Отрывок для чтения:

Уходя от Татищева, я подумал, зачем же я
спешил с Всеподданнейшим отчетом и
так боялся не исполнить распоряжения
Губернатора сделанного им при первом представлении?
Выходит, что и губернаторские слова, требования и обещания не суть нечто
незыблемое, непререкаемое и свято
исполняемое; что и губернатор иногда, а
может и часто, во всяком
случае не реже, чем и обыкновенные смертные,
говорят, лишь бы что-нибудь сказать, и часто
обнаруживают интерес к чему-нибудь больше
на словах, чем на деле; затем, что
простота Татищева в обращении доведена даже до крайности, и что он
обладает очень добрым, отзывчивым сердцем.
Двери
кабинета Татищева в буквальном и
в переносном смысле были открыты для всех. Раз у него никого не
было, каждый — докладчик, проситель, мог к
нему входить свободно, без всяких докладов
и предупреждений. Встречал
он вас, как будто уже успел раньше
повидаться. Руку подавал разве по
забывчивости, равно как и не приглашал
садиться — и доклады как то удивительно
выходили просто — губернатор брал из рук
докладчика бумагу, подписывал; или
выслушивал и переспрашивал — так, словно продолжал начатый разговор.
Но
эта "простота", правду сказать, ставила
иногда в весьма неловкое положение.

Исходные данные:
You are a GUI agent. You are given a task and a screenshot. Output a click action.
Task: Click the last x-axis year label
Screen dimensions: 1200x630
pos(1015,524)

Условия заданий:
(a) Для кого, по словам отрывка о губернаторе Татищеве, были открыты двери его кабинета?
(b) Пожалуйста, перепишите фрагмент отрывка о Татищеве от слов «Выходит, что и» до слов «добрым, отзывчивым сердцем.» включительно, заменив «сердцем» на «душой».
(c) Продолжите отрывок о губернаторе Татищеве, начав сразу после его последнего предложения.

Ответы к упражнениям:
(a) Для всех, в буквальном и в переносном смысле.

(b)
Выходит, что и губернаторские слова, требования и обещания не суть нечто
незыблемое, непререкаемое и свято
исполняемое; что и губернатор иногда, а
может и часто, во всяком
случае не реже, чем и обыкновенные смертные,
говорят, лишь бы что-нибудь сказать, и часто
обнаруживают интерес к чему-нибудь больше
на словах, чем на деле; затем, что
простота Татищева в обращении доведена даже до крайности, и что он
обладает очень добрым, отзывчивым душой.

(c)
Помню
такой случай. В качестве члена уездного
училищного совета от министерства
внутренних дел (был назначен Косаговским) я
производил экзамены в школе, в Яковцах.
Был здесь,
между прочим, проф. Склифосовский, его жена и другие гости. Экзамен кончен,
началось пение. В это время мимо проезжал
Татищев, который с семейством катался.
Услыхав пение, он
остановился и вошел в школу осведомиться, в чем
дело. Со Склифосовским он еще знаком не был.
Увидев меня, он подошел — и не подавая руки,
— заговорил: что вы тут поделываете? По
какому поводу пение!
Положение
мое было очень неловкое — вся обстановка
требовала прежде поздороваться с
губернатором, а потом и разговаривать, —
как это принято. Я ему представил Склифосовских,
а затем и его самого — ученикам, пояснив,
что это и есть губернатор — главный начальник
над губернией.
Татищев задал несколько отрывочных, как бы
небрежных вопросов Склифосовскому, и как-то
оборвав разговор — повернулся и ушел,
сделав общий поклон.
Простота
такая многим нравилась, многим нет. Манера
Татищева делать пометки на бумагах
примерно так: "Коченевскому" или "Канцелярия"
— и в этом роде, — кому и куда направлялась
бумага — иных коробила. Но, кажется, и
Коченевский, член губернского
присутствия, и другие, нисколько
не обижались, зная, что эта манера имела
своим основанием не высокомерие или
намеренную грубость, а просто Татищев мало
придавал значения внешним формам и общепринятым
способам отношений.
Зато, члены присутствия,
вероятно, весьма одобряли
гостеприимство Татищева, который, отправляясь по четвергам
на заседание
Губ. присутствия, распоряжался,
чтобы туда же к известному часу доставлялся и завтрак, довольно обильный,
разумеется для всего присутствия.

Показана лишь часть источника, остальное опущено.